Under the doctor
I WENT into hospital in London late last month for an operation on my right arm. I am fine now, if still a little bruised; but keep the hampers coming. As the operation did not need to be carried out under general anaesthetic, I spent most of the three hours chatting to my anaesthetist on the non-business side of a paper screen. On the other side, the two surgeons skilfully plied their art, popping their heads over now and then for an update and a chinwag.
Any ministry to the sick, and particularly chatting to a conscious patient during surgery, calls for a good deal of compassion and pastoral intuition. Once we had established that I was based at Oxford and that my anaesthetist had been to Cambridge, however, it was a hop, skip, and a jump to working out that the friend we had in common was the Revd Robert Mackley, Vicar of Little St Mary’s, Cambridge, and erstwhile Church Times diarist. He had, in fact, married her to her husband, and is godfather to one of their children.
A few days later, I was at high mass at Little St Mary’s. It is remarkable how dextrous, literally, you need to be in church; and to be without use of the hand that makes the holy gestures seemed emasculating. But it was good to hear Fr Mackley announce in the notices that one of our priest-students at St Stephen’s House was going to be his assistant curate at Petertide.
I WAS visiting a friend, Rupert, who is a choral scholar at King’s: the strapping, strawberry-blond countertenor, if you watched the service on TV at Christmas and are wondering. He often invites me to concerts and the like, and, too often, I can’t go; but this time I could. He and other talented young things were performing Bach’s little-heard cantata Was mein Gott will, das g’scheh allzeit, and Handel’s better-known Dixit Dominus.
The Bach is a gem. It has a gloriously hearty double aria for alto and tenor, “So geh ich mit beherzten Schritten”, which Rupert and his fellow-scholar Harry carried off with élan. They look alike enough to be brothers, and often, apparently, to be congratulated after concerts on each other’s solos.
Rupert has recently joined Twitter. Over a long lunch, we thought about potential marketing hashtags for the performance. As the Handel was probably going to pull in more punters, we settled on #DixitmeansDixit.

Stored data
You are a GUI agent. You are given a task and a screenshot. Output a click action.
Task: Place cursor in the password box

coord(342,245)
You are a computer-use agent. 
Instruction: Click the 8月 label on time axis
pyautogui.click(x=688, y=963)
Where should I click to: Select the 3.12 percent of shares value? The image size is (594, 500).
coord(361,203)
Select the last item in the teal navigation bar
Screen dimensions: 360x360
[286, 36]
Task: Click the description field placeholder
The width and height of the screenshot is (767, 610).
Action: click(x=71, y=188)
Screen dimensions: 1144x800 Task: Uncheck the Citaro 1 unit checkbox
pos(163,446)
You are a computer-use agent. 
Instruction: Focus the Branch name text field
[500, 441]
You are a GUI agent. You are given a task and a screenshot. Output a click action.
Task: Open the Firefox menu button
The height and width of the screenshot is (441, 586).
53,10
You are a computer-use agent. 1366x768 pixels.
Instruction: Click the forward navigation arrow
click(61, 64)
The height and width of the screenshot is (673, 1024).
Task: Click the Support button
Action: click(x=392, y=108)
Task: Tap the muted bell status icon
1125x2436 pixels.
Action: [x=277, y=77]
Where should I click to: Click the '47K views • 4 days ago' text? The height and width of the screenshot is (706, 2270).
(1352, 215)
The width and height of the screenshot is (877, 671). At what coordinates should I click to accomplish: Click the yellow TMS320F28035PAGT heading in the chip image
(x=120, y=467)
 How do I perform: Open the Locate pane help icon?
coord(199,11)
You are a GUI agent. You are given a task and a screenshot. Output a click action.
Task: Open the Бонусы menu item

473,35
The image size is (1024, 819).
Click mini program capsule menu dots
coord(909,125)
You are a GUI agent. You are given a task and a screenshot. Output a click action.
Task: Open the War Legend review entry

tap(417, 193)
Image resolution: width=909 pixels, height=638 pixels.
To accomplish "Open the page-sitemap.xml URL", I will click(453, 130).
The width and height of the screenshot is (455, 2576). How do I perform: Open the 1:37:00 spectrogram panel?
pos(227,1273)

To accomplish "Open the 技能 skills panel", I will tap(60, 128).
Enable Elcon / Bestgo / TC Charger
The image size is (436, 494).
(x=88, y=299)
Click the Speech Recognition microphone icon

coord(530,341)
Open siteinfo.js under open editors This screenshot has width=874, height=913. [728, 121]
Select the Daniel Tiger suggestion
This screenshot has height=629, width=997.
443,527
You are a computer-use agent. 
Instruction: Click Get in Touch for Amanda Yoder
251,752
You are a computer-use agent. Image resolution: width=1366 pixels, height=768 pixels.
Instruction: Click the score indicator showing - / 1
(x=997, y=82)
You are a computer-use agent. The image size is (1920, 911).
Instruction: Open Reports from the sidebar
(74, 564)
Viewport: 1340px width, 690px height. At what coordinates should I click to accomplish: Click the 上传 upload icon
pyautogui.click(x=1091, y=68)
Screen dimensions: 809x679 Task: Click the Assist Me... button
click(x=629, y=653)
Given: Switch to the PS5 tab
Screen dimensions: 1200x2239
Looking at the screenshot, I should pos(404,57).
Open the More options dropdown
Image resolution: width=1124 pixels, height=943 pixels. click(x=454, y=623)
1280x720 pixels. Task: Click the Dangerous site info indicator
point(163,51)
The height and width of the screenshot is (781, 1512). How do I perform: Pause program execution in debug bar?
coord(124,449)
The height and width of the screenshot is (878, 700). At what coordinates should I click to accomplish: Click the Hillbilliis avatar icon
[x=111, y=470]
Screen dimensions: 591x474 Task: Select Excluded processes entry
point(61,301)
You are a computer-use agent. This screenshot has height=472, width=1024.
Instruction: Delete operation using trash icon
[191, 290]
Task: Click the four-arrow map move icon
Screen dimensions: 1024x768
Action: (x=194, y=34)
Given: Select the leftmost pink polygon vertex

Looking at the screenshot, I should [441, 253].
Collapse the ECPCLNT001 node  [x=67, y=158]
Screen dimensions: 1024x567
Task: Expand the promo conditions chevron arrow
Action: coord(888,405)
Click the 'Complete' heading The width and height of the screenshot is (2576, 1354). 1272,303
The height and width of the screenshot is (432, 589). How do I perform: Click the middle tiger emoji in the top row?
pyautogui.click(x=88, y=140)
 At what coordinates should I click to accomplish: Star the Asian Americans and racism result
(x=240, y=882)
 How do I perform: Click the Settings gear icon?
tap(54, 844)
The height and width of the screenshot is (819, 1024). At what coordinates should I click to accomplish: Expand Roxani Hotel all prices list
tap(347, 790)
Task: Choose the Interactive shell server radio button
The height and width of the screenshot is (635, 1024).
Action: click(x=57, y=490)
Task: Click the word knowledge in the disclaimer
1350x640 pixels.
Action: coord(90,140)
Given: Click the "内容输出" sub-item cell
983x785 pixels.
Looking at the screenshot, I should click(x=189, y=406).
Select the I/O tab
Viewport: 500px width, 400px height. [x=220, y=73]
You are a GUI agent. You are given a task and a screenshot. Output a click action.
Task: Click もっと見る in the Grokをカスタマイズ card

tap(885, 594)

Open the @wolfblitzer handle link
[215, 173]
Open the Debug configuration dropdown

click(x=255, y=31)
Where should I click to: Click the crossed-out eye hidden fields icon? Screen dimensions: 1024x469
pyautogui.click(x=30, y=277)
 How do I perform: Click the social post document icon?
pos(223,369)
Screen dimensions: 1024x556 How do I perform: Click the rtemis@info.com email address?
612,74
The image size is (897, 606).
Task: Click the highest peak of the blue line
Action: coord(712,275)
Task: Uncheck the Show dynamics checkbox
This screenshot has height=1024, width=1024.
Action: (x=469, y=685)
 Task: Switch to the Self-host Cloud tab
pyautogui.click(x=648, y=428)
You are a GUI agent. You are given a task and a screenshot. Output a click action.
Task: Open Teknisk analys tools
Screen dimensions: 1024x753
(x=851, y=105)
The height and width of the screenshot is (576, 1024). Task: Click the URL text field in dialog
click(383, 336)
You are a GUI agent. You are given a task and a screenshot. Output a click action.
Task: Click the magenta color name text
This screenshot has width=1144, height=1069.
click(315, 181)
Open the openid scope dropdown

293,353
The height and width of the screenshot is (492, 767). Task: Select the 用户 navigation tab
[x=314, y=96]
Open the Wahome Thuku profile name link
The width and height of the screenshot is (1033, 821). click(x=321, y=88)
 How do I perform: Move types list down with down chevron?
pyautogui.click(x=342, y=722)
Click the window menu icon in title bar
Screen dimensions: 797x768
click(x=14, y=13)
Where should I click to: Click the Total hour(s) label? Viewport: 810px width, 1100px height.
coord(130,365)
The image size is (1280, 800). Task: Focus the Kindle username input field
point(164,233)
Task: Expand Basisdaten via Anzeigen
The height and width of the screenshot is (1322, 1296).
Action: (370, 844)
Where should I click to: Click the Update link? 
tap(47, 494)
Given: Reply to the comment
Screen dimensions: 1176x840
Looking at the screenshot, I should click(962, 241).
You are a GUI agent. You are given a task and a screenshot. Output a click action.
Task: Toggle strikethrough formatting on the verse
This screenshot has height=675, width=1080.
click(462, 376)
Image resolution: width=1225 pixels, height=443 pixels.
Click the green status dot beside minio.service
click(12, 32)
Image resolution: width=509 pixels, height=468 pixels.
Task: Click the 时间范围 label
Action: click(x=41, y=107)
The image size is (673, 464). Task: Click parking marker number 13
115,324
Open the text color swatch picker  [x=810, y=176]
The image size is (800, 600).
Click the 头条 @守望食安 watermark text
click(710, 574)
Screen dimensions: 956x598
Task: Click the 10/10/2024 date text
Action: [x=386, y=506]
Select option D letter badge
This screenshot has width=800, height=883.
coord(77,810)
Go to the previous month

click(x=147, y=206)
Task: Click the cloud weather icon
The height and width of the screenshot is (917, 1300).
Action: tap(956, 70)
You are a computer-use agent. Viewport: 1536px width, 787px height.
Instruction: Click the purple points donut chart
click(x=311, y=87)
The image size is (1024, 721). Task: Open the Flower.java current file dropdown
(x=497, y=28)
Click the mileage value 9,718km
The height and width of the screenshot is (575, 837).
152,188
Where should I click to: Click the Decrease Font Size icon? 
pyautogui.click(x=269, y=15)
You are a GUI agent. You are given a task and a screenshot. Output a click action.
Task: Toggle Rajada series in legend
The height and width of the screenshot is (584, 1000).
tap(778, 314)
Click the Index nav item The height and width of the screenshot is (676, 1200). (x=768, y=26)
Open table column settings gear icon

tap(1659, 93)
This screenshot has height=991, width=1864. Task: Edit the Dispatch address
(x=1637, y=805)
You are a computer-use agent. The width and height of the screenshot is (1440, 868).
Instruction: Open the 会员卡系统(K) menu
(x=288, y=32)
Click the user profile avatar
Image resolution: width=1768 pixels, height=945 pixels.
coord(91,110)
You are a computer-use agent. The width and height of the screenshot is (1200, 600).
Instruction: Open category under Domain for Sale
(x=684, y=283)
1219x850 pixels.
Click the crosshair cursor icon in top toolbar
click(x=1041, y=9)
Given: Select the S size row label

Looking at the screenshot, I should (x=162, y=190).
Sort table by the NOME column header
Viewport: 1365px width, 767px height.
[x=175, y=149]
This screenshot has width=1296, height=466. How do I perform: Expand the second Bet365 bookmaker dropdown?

Work instruction
Summarize the text about the hospital operation in two sentences.

Reply
During an operation on the writer's right arm in London, performed without general anesthetic, the writer chatted with the anesthetist and found that they had a friend in common, the Revd Robert Mackley, Vicar of Little St Mary's, Cambridge. A few days later the writer attended high mass at Little St Mary's, and on a visit to Rupert, a choral scholar at King's, went to a performance of Bach's cantata Was mein Gott will, das g'scheh allzeit and Handel's Dixit Dominus.